◆ **What is being asked**: What should be copied is the stretch of entries below from the line with "Sitemap (134, 2565)" up to and including the line with "May 2024 (690, 1103)", exactly and without images.

[[ Task material, beginning ]]

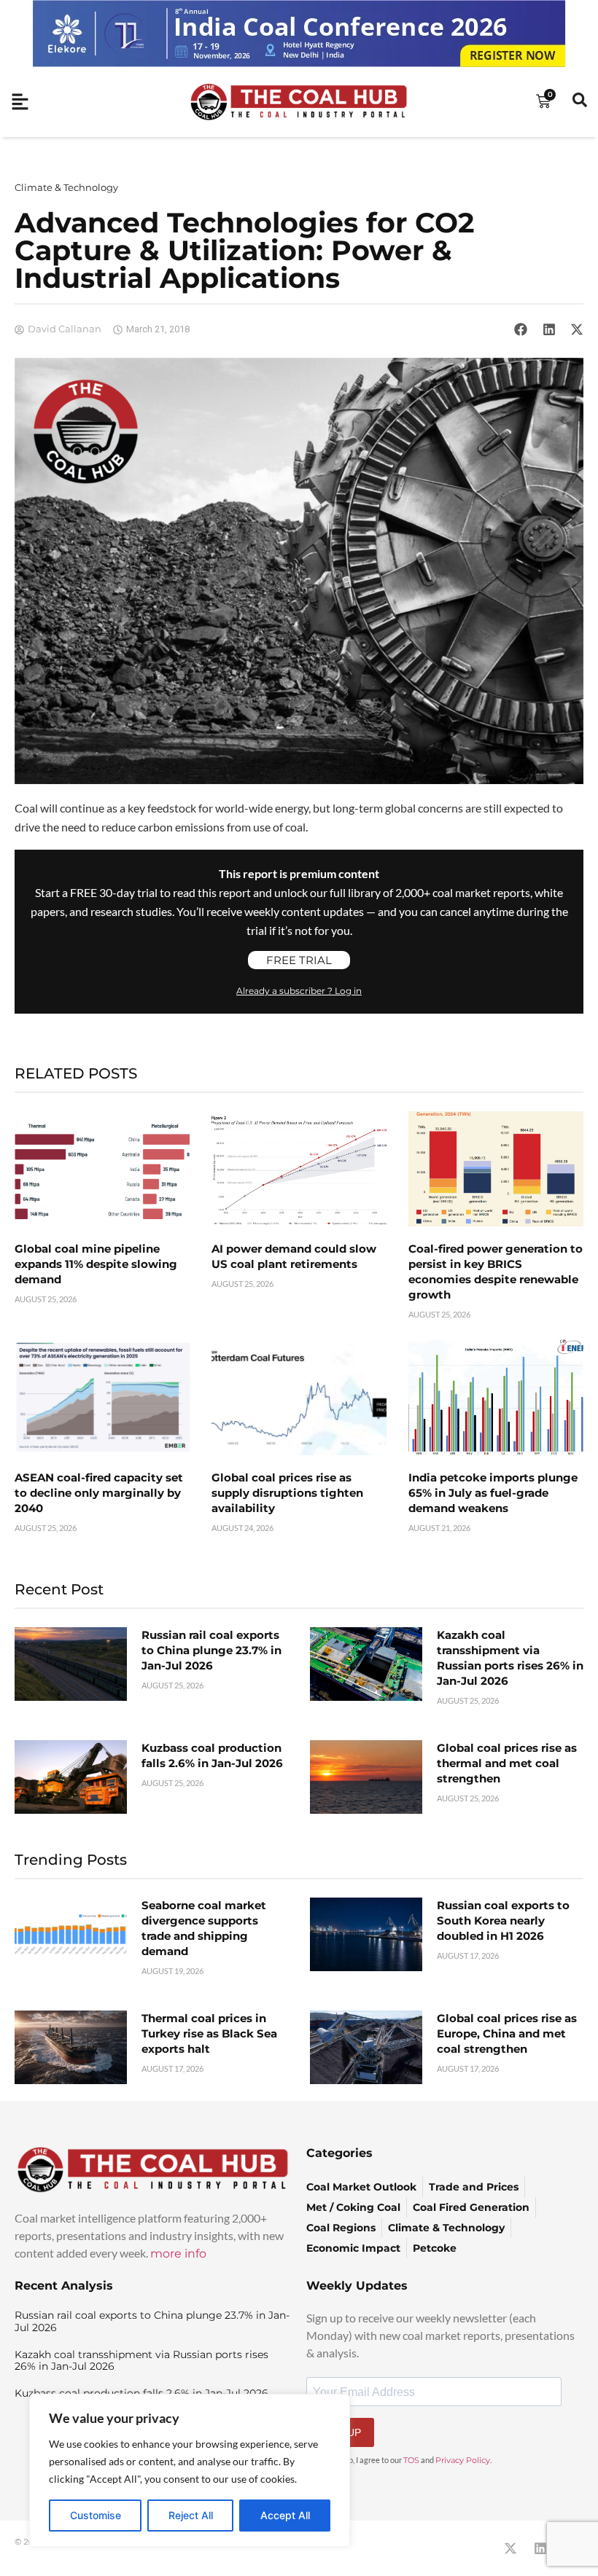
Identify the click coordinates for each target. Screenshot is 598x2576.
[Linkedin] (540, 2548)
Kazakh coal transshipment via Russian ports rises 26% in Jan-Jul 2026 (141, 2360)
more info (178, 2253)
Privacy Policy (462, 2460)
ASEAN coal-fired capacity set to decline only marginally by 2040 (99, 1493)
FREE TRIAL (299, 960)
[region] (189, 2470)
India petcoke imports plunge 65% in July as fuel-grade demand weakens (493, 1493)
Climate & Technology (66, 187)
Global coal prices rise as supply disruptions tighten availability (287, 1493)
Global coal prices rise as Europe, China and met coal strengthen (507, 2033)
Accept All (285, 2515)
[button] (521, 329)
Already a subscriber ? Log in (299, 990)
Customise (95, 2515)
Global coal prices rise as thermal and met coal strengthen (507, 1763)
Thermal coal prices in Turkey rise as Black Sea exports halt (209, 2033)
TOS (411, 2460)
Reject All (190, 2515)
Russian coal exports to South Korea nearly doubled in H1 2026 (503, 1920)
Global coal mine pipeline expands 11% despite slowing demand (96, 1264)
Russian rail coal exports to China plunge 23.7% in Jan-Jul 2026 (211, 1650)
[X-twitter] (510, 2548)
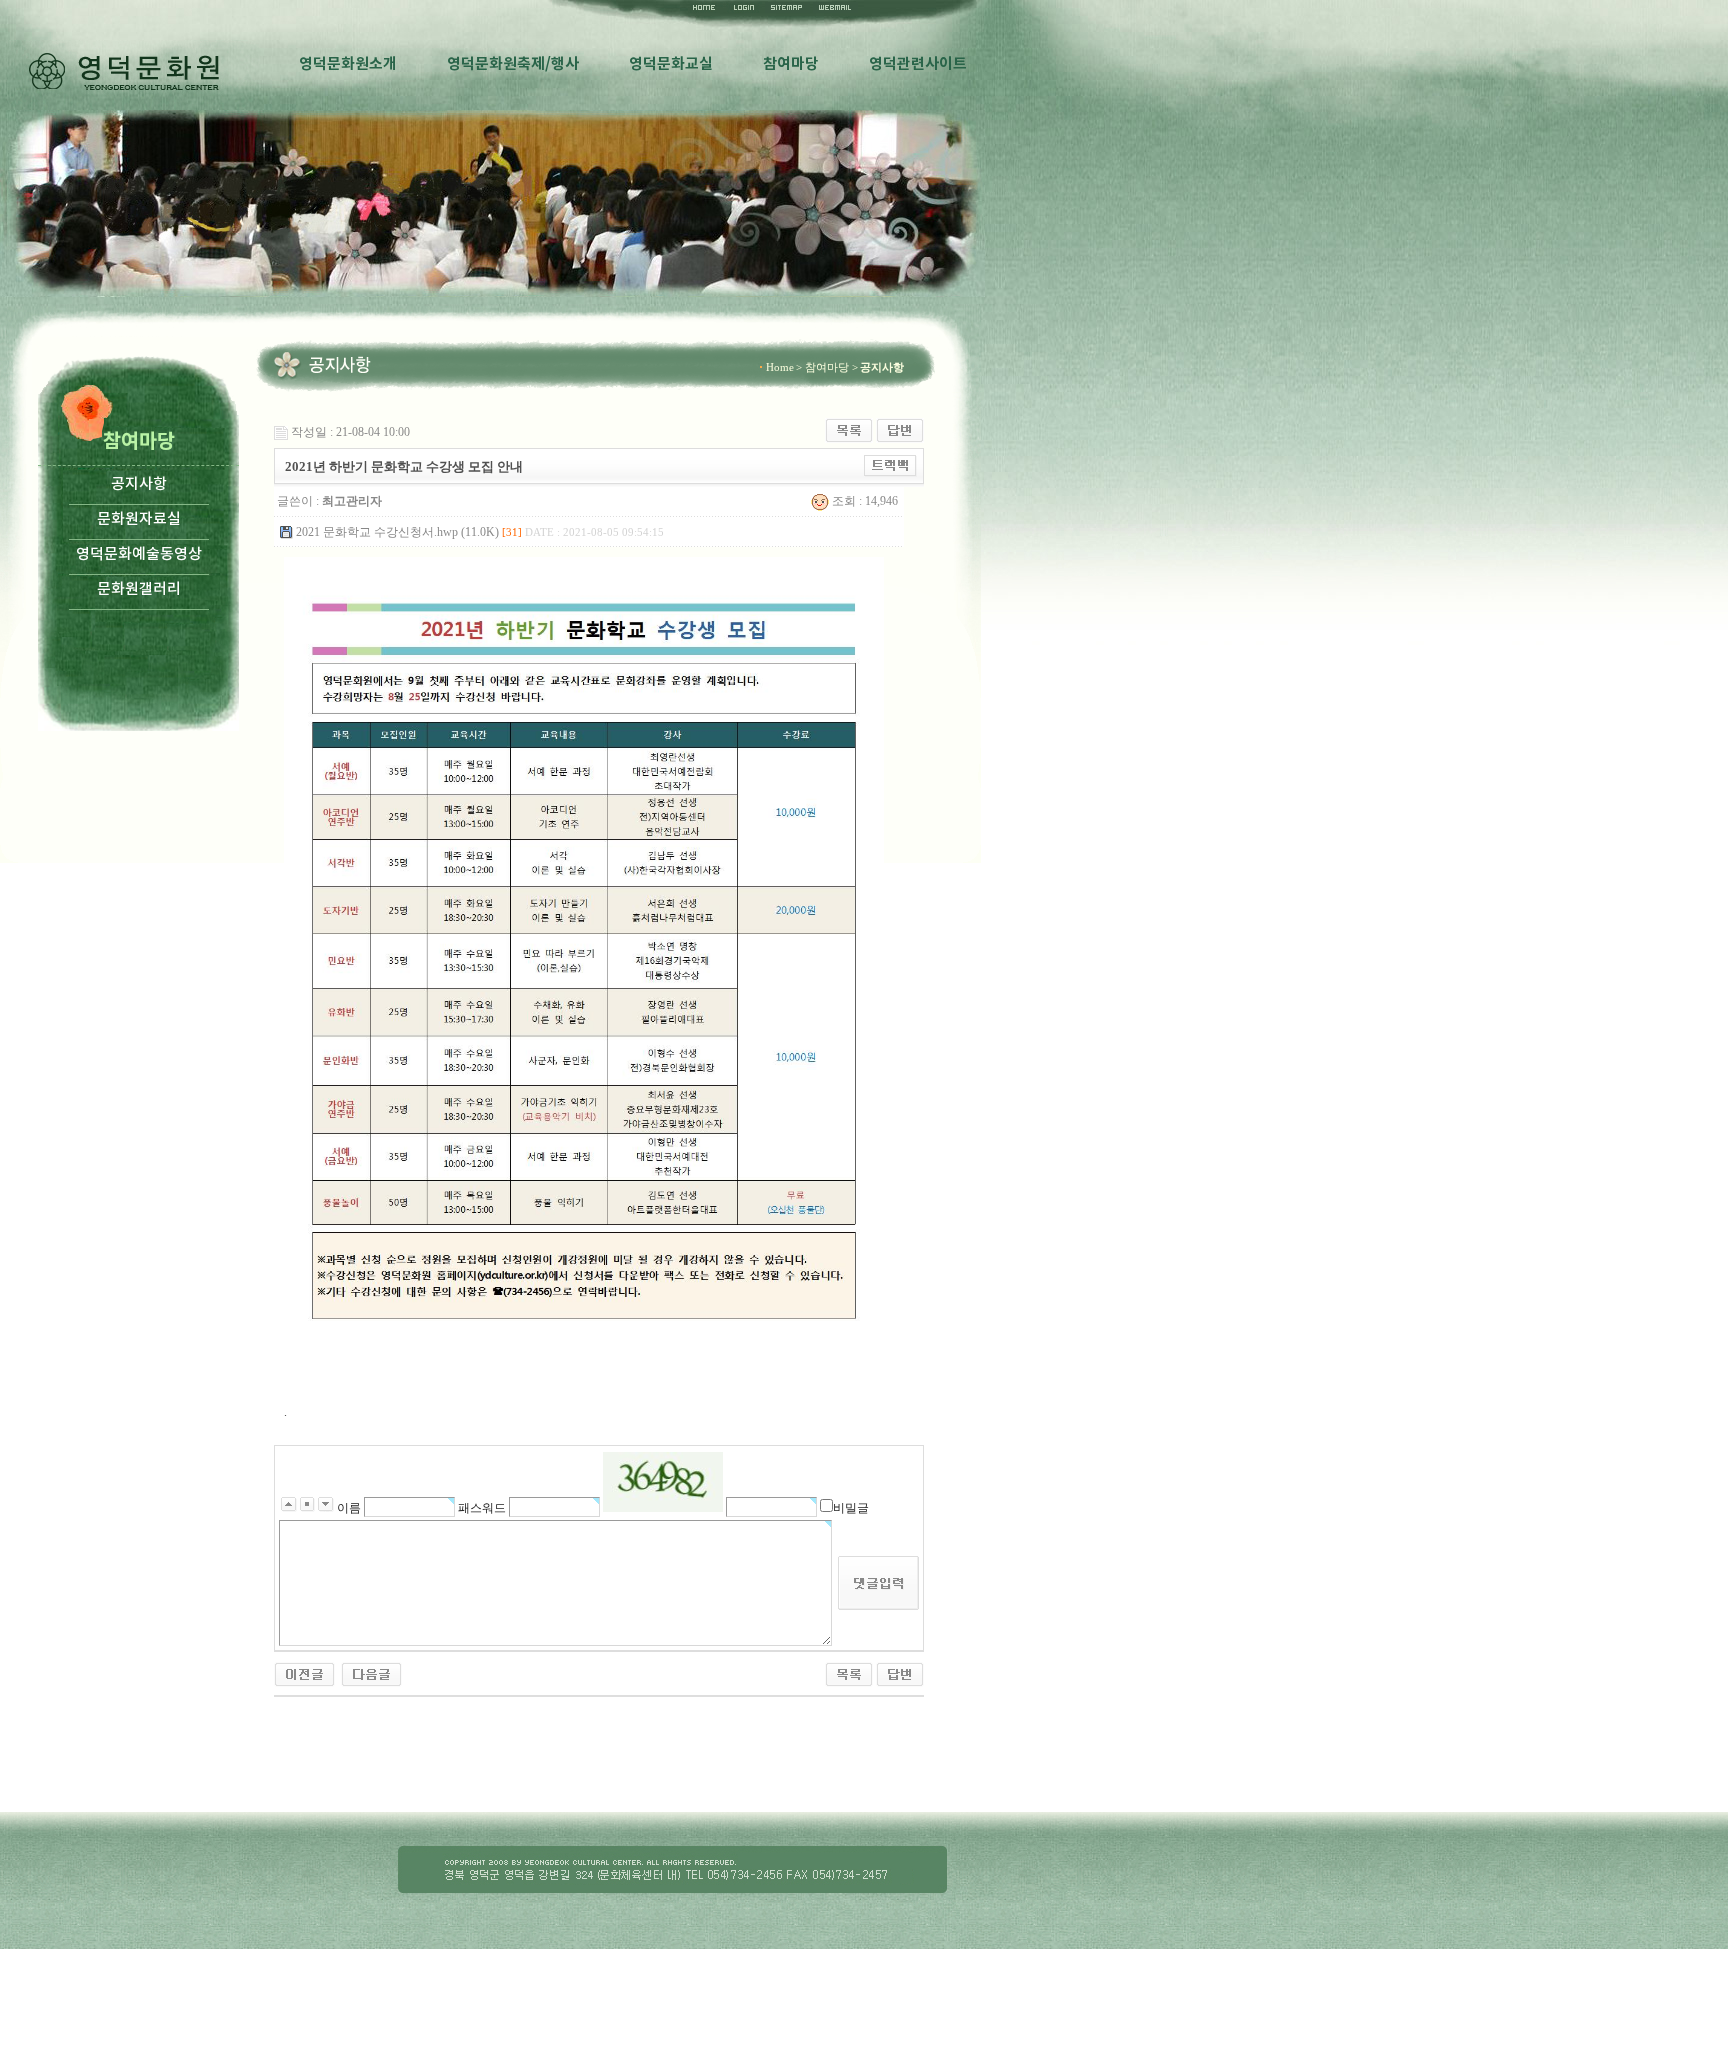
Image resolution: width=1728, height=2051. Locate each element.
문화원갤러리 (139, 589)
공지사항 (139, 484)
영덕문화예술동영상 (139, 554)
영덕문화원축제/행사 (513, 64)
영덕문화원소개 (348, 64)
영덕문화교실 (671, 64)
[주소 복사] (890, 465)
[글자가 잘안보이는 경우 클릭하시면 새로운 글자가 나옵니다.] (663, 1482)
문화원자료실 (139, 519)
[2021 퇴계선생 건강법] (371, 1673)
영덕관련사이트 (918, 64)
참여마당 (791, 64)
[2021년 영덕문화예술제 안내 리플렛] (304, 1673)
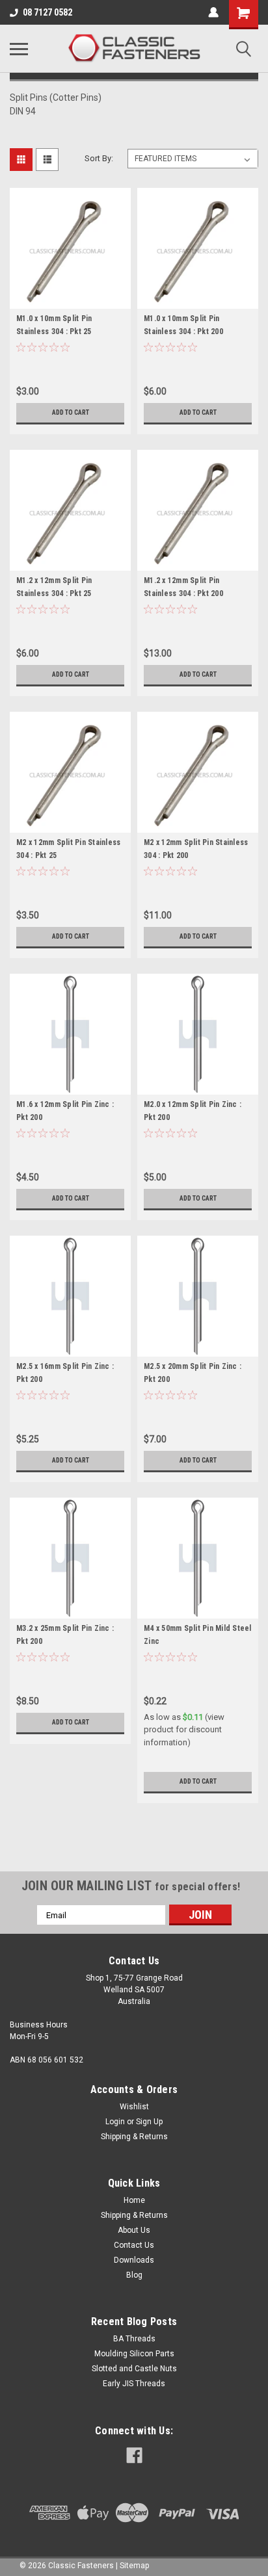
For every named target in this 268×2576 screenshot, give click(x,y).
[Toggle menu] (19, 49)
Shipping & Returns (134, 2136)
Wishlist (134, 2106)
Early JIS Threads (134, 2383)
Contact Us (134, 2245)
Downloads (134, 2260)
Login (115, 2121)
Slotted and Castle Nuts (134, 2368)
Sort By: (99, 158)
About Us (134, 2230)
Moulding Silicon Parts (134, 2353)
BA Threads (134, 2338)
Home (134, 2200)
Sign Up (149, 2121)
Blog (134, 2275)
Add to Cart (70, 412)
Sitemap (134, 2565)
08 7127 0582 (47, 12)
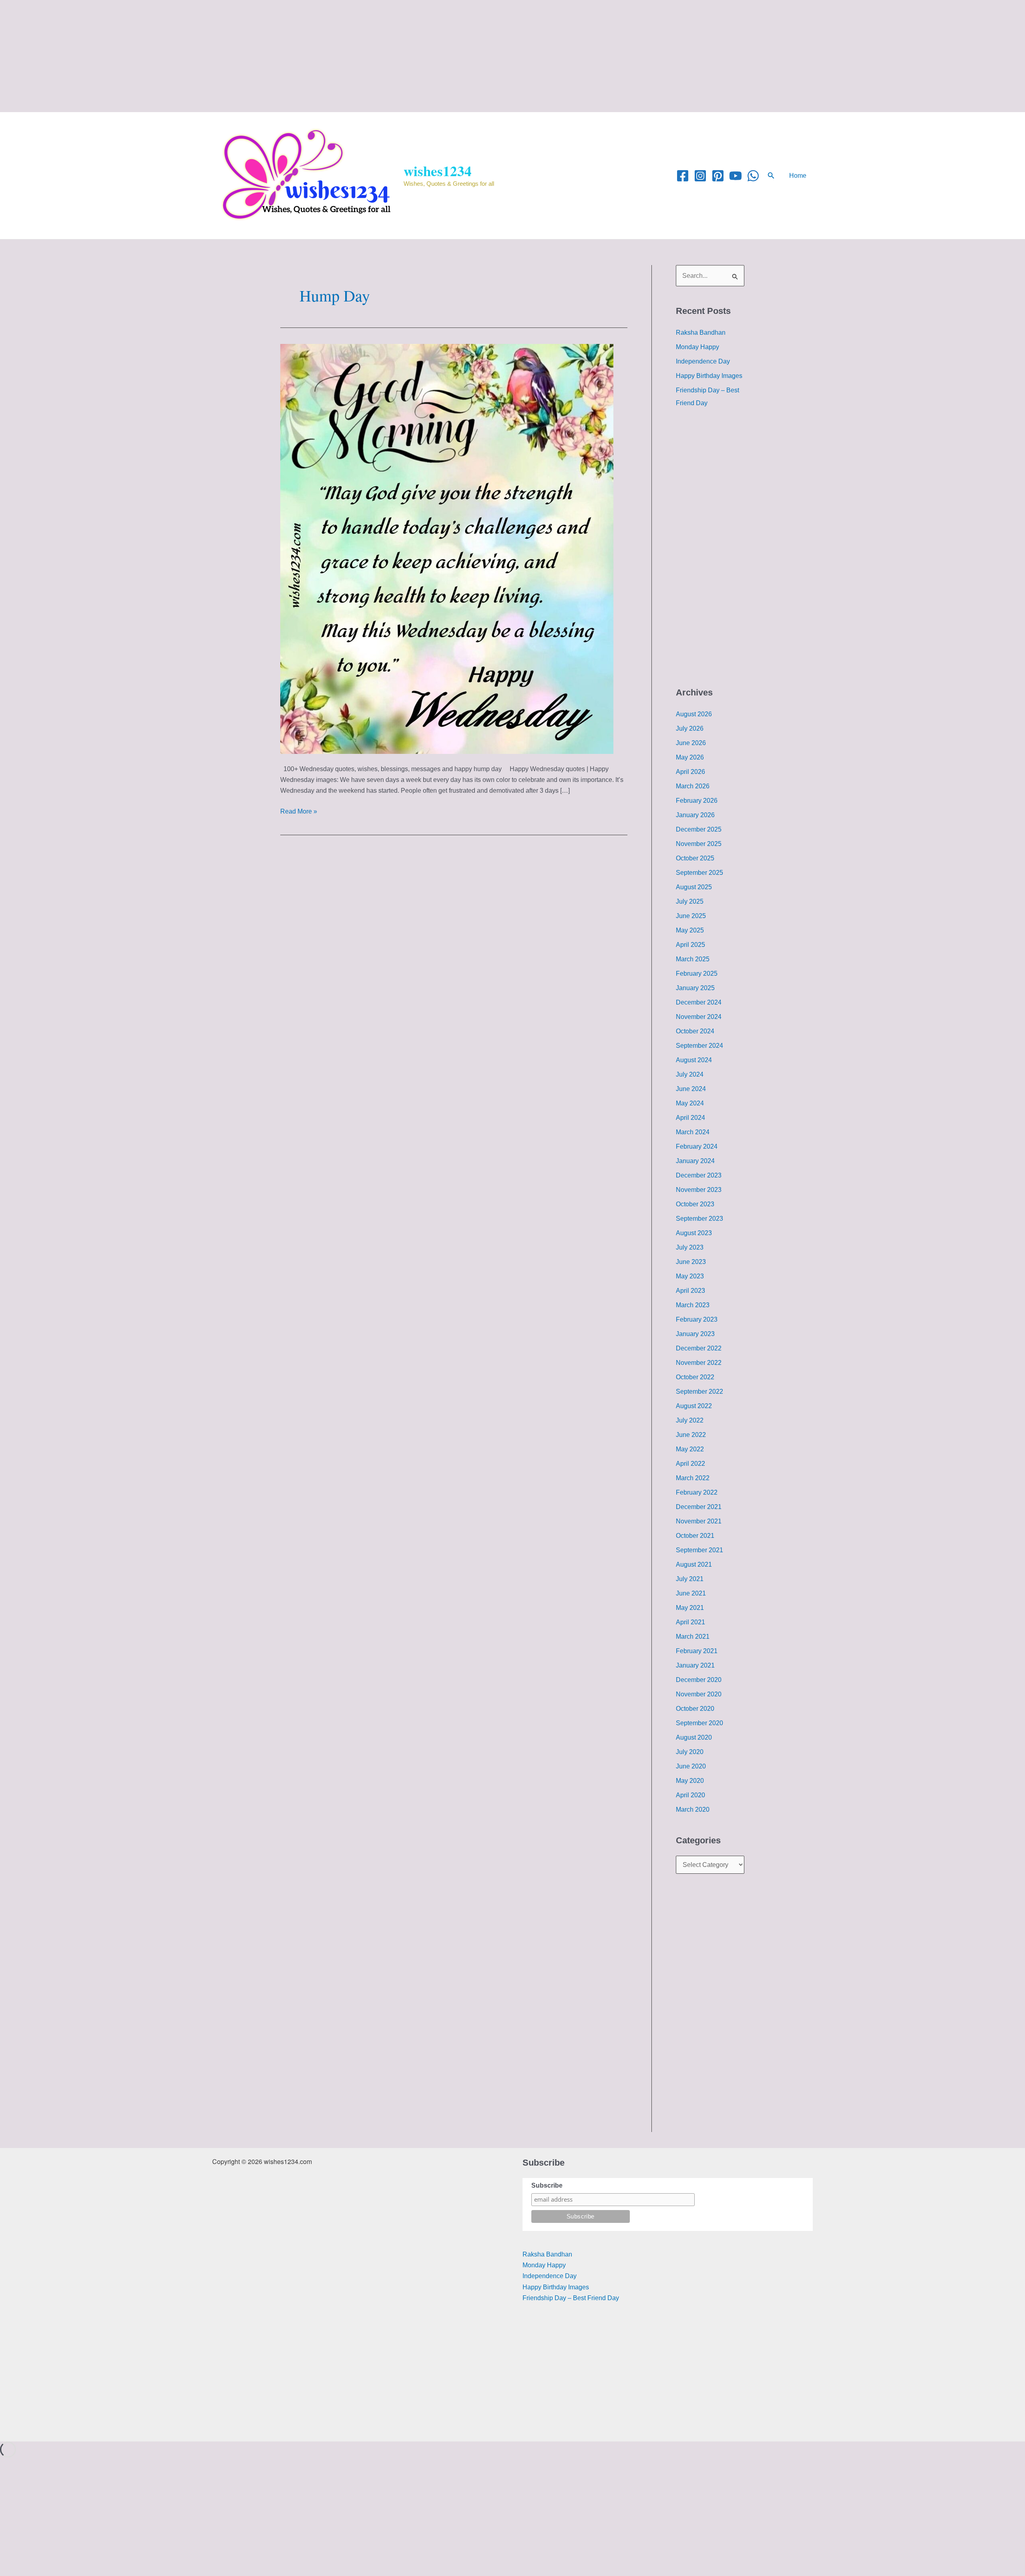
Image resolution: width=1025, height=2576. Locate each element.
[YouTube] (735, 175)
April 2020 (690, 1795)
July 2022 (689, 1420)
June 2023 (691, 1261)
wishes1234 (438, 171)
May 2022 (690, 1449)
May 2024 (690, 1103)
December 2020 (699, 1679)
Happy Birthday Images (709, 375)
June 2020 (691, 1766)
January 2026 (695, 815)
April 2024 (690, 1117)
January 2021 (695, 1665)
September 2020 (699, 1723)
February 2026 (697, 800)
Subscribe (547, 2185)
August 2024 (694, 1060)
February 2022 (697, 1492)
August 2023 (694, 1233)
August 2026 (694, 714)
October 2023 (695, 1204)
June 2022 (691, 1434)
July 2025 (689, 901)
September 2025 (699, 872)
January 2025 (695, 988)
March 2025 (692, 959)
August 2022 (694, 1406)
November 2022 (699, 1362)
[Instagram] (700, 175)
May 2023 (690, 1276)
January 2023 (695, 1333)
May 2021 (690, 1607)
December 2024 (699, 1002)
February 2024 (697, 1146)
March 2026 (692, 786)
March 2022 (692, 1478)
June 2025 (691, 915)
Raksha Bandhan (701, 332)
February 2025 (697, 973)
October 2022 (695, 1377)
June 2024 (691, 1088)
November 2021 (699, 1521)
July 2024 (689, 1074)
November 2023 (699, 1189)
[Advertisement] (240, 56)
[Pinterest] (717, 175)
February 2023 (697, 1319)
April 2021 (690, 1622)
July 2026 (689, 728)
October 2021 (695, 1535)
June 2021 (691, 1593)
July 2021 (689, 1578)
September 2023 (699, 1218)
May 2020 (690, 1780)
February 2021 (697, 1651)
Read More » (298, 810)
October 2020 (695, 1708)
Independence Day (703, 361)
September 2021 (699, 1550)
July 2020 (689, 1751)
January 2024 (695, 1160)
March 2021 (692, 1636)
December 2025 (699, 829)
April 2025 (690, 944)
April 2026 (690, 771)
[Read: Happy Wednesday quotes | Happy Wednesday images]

[[ Task material, end ]]

◆ **Written answer**:
Sitemap (134, 2565)
08 7127 0582 (47, 12)
Image resolution: width=1025, height=2576. Locate each element.
[YouTube] (735, 175)
April 2020 (690, 1795)
July 2022 (689, 1420)
June 2023 (691, 1261)
wishes1234 (438, 171)
May 2022 (690, 1449)
May 2024 (690, 1103)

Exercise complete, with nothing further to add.